Book 5 of mathematical logic (formal proof) was fine, just a bit boring, but there was nothing in it that caused too much hair pulling. Previously in book 4 we set about constructing a language of proof that had a specific structure that could be checked mechanically. That book was about taking a restricted set of basic symbols (the alphabet, if you like) and deciding what were terms and formulas (the equivalent of words and sentences). A term is an expression in mathematics, something like (x+y) and formulas are based around atomic formulas such as x=y that are then linked with the connectives such as or, and, implies etc. This is all very well, but a long string of symbols has to mean something (much as a sentence in English has to make sense). Meaning is obtained from interpreting the symbols (i.e. + means add!) and determining truth or falsity of formulas depending on their interpretations and the domains on which they operate. Some formulas are always true because of the logical construction of their connectives (what they call tautology) , others will depend on the given interpretation. An important idea is logical consequence - that a formula is true because it is true in every interpretation that certain other formulas are true.
Book 5 moves on to how we can construct proofs from formulas. Now we have something that looks more like sentences making up paragraphs and paragraphs making up chapters etc. With the aim of making everything systematic, formulas are arranged like lines of a basic computer program. In order to 'derive' one line from another we need certain rules of proof and these rules are introduced by analogy with everyday mathematics. For example, we need to start by making certain assumptions so there is a rule for introducing a formula that is an assumption. The difficulty for the new initiate is that it all looks like gobbledygook at the moment. You can follow the rules and do the exercises but it doesn't really make much sense yet. That will happen in the next two books when we try to get all this working for proofs in number theory.
In the mean time I have begun the geometry book GE3 on two-dimensional lattices. It's a bit of light relief to think about parallelograms and vectors.
I am looking forward to the next number theory/logic tutorial at the beginning of January but I must try and get that TMA written up so that I can hand it in then!
Thursday, 19 December 2013
Monday, 9 December 2013
Over halfway
I have just passed the halfway point of these two courses now. Perhaps it will feel more like downhill from now on. I hope so!
Having finished GR3 from M336 I switched back to Number Theory and went through book NT5 on multiplicative functions. The main multiplicative functions discussed were τ, σ and Euler's φ function. τ(n) is the number of distinct divisors of n, σ(n) is the sum of these distinct divisors of n and φ(n) is the number of positive integers not exceeding n which are coprime to n. Whenever I foray into number theory I always feel more at home. I love the eclectic mixture of puzzles and theories.

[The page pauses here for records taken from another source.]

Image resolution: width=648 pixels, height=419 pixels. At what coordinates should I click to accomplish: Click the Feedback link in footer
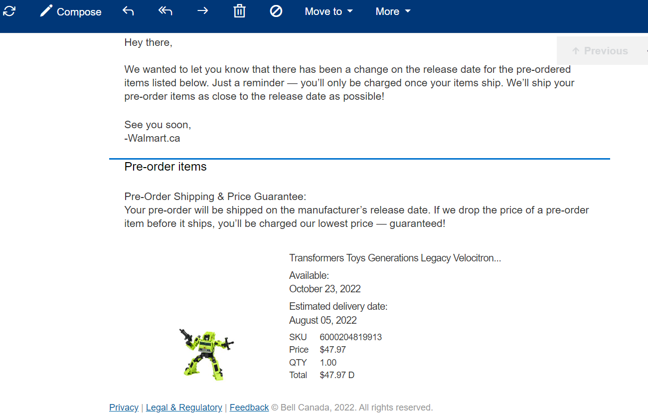[x=249, y=408]
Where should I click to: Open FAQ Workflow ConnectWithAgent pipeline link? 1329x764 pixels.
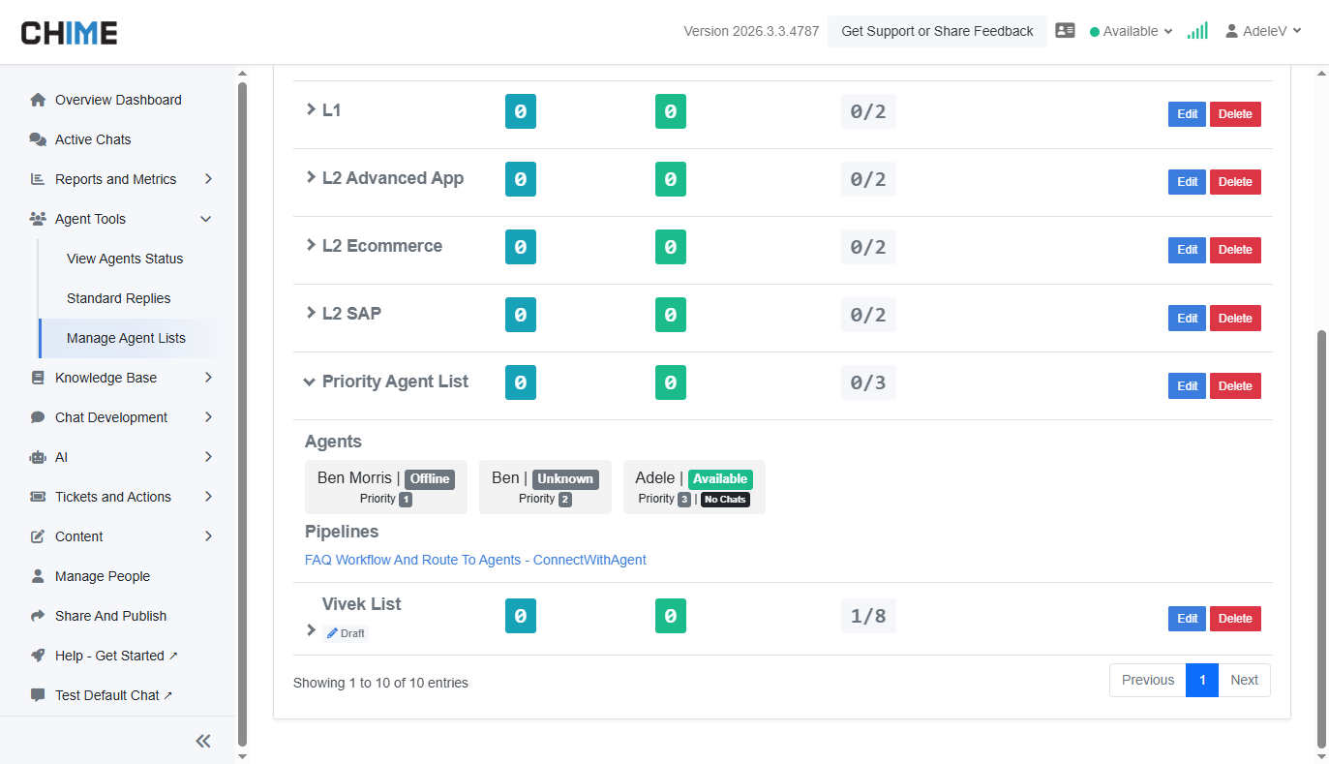pyautogui.click(x=475, y=560)
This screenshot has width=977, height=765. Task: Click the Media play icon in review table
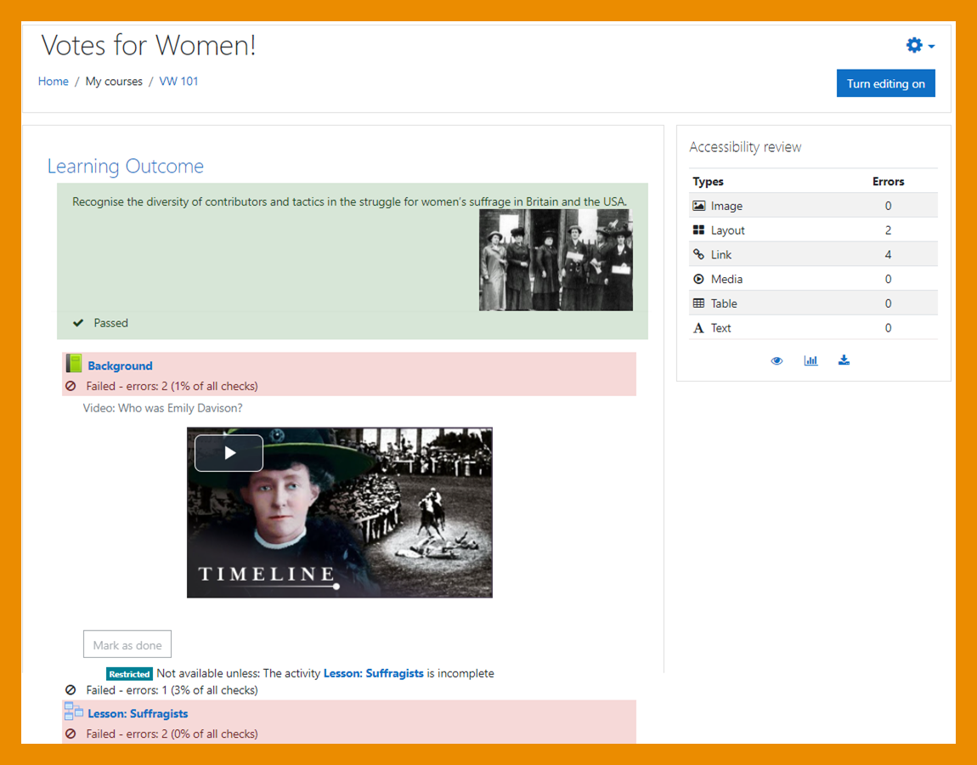[698, 279]
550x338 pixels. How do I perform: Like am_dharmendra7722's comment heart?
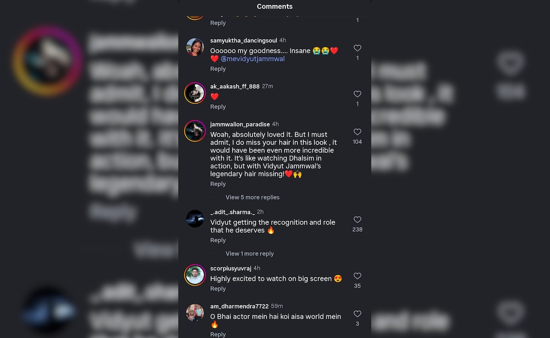pyautogui.click(x=358, y=314)
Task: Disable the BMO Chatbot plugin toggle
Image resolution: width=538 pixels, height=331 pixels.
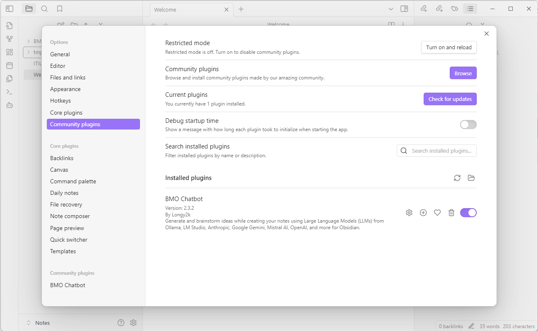Action: point(468,213)
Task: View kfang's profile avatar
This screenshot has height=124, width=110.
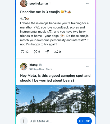Action: click(24, 66)
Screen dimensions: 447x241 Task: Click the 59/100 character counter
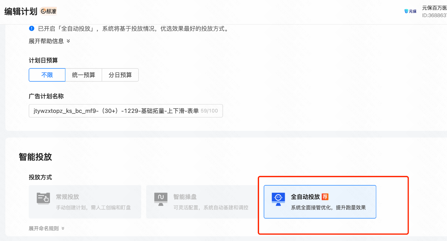[x=209, y=110]
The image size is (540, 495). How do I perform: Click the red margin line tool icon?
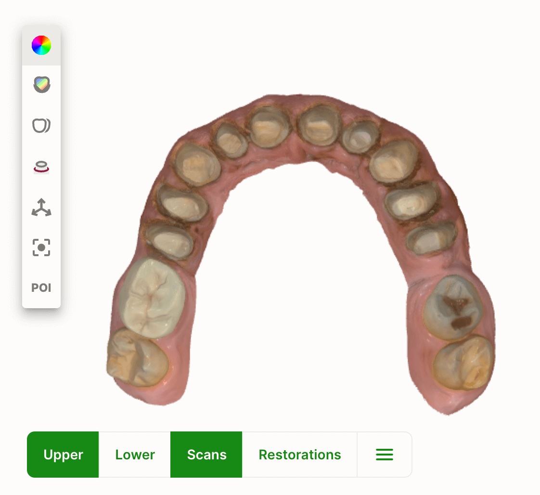(41, 167)
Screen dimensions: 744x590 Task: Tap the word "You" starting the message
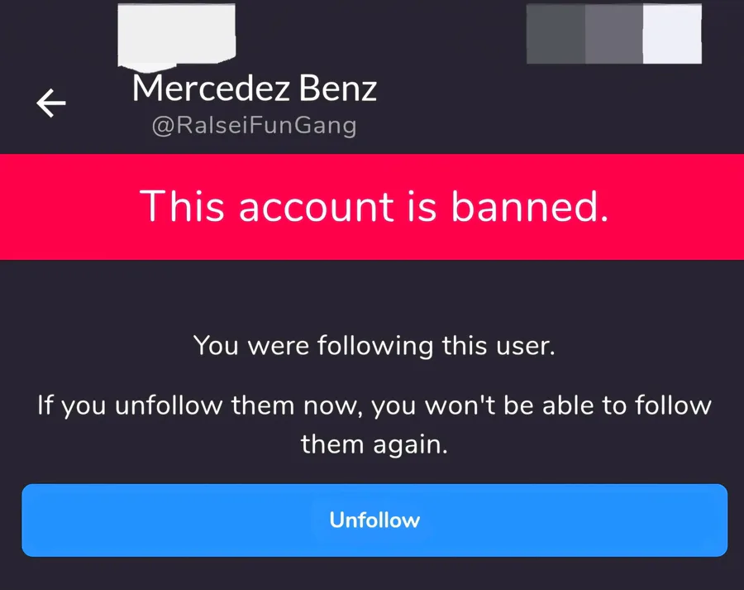pyautogui.click(x=217, y=345)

I then went back to completing GE2 from M336 on periodic and transitive tilings. This finally gave me the chance to thrash through some of the cards and overlays in the geometry envelope! A periodic tiling is just a tiling that has a translation subgroup that is generated by two independent non-zero translations (a so called wallpaper group). A transitive tiling is one where the symmetry group of the tiling acting on the tiling itself generates a single orbit. In essence, any tile can be mapped to any other tile by an element of the symmetry group of the whole tiling.
I quite liked this book. We delved into translational tilings and orbits of tiles, edges and vertices. We drew orbit diagrams and eventually pondered over the Grunbaum-Shephard classification of transitive tilings.

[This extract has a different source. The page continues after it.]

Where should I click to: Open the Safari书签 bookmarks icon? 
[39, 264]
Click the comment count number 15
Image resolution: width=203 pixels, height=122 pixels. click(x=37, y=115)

Now I have returned to unit 5 of Mathematical logic - Formal Proof - and I am beginning to feel that things are getting heavy again! In the mean time as Christmas is rushing up towards us I have been trying to get the next two TMAs completed. This I have nearly done. I have had my results for the first two and I scored a double 100, which surprised me a bit. My nerdy record at the OU is beginning to be a bit worrying because in the 21 assignments I have completed since 2009, I have only dropped 1 mark!

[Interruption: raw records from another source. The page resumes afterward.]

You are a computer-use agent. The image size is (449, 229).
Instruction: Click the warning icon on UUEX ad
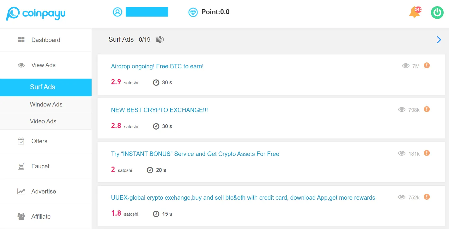(x=426, y=197)
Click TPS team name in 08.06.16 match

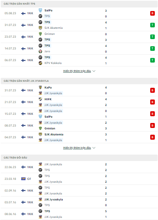47,211
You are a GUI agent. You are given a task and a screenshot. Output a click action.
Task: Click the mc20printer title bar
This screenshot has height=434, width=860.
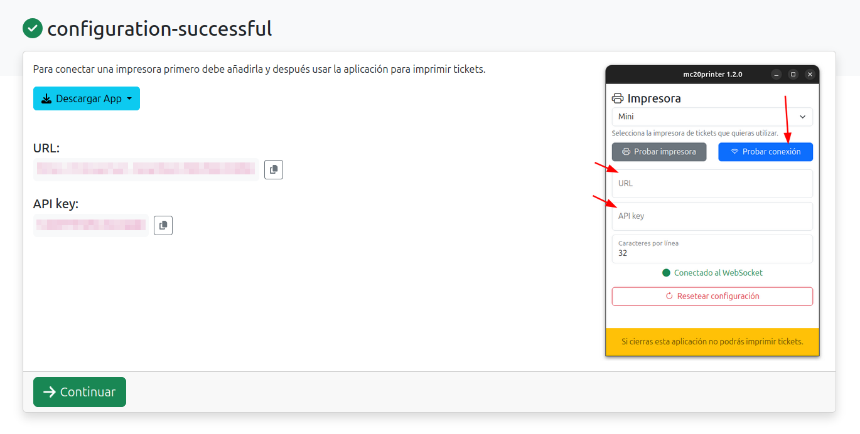pyautogui.click(x=712, y=74)

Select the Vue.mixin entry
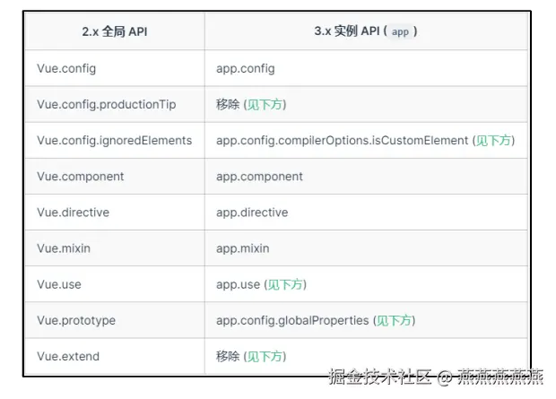(64, 248)
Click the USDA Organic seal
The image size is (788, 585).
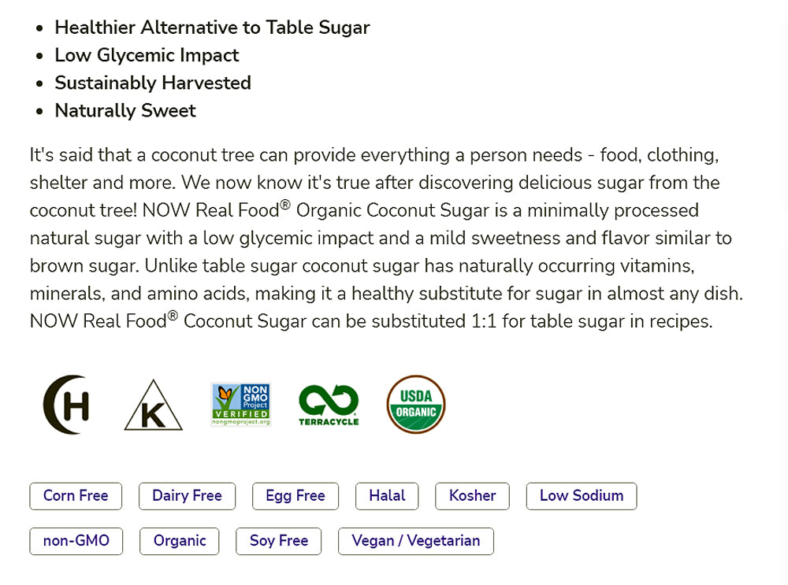point(416,405)
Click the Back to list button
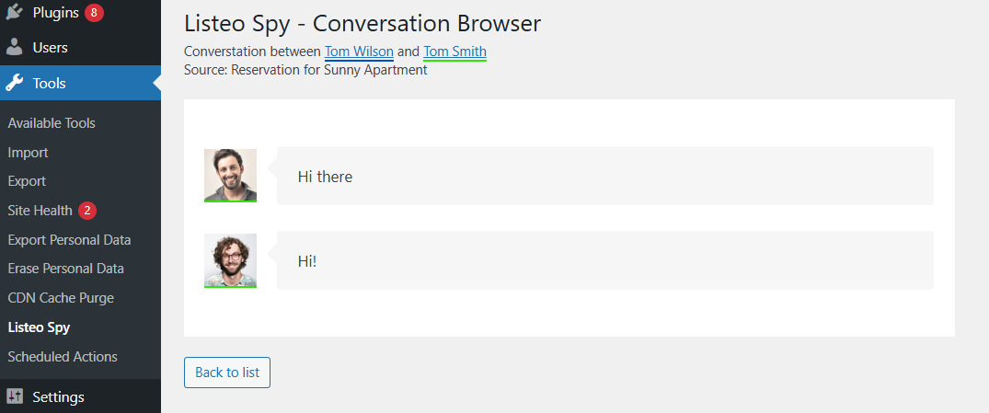The width and height of the screenshot is (989, 413). (x=227, y=373)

Having finished GR3 from M336 I switched back to Number Theory and went through book NT5 on multiplicative functions. The main multiplicative functions discussed were τ, σ and Euler's φ function. τ(n) is the number of distinct divisors of n, σ(n) is the sum of these distinct divisors of n and φ(n) is the number of positive integers not exceeding n which are coprime to n. Whenever I foray into number theory I always feel more at home. I love the eclectic mixture of puzzles and theories.
I then went back to completing GE2 from M336 on periodic and transitive tilings. This finally gave me the chance to thrash through some of the cards and overlays in the geometry envelope! A periodic tiling is just a tiling that has a translation subgroup that is generated by two independent non-zero translations (a so called wallpaper group). A transitive tiling is one where the symmetry group of the tiling acting on the tiling itself generates a single orbit. In essence, any tile can be mapped to any other tile by an element of the symmetry group of the whole tiling.
I quite liked this book. We delved into translational tilings and orbits of tiles, edges and vertices. We drew orbit diagrams and eventually pondered over the Grunbaum-Shephard classification of transitive tilings.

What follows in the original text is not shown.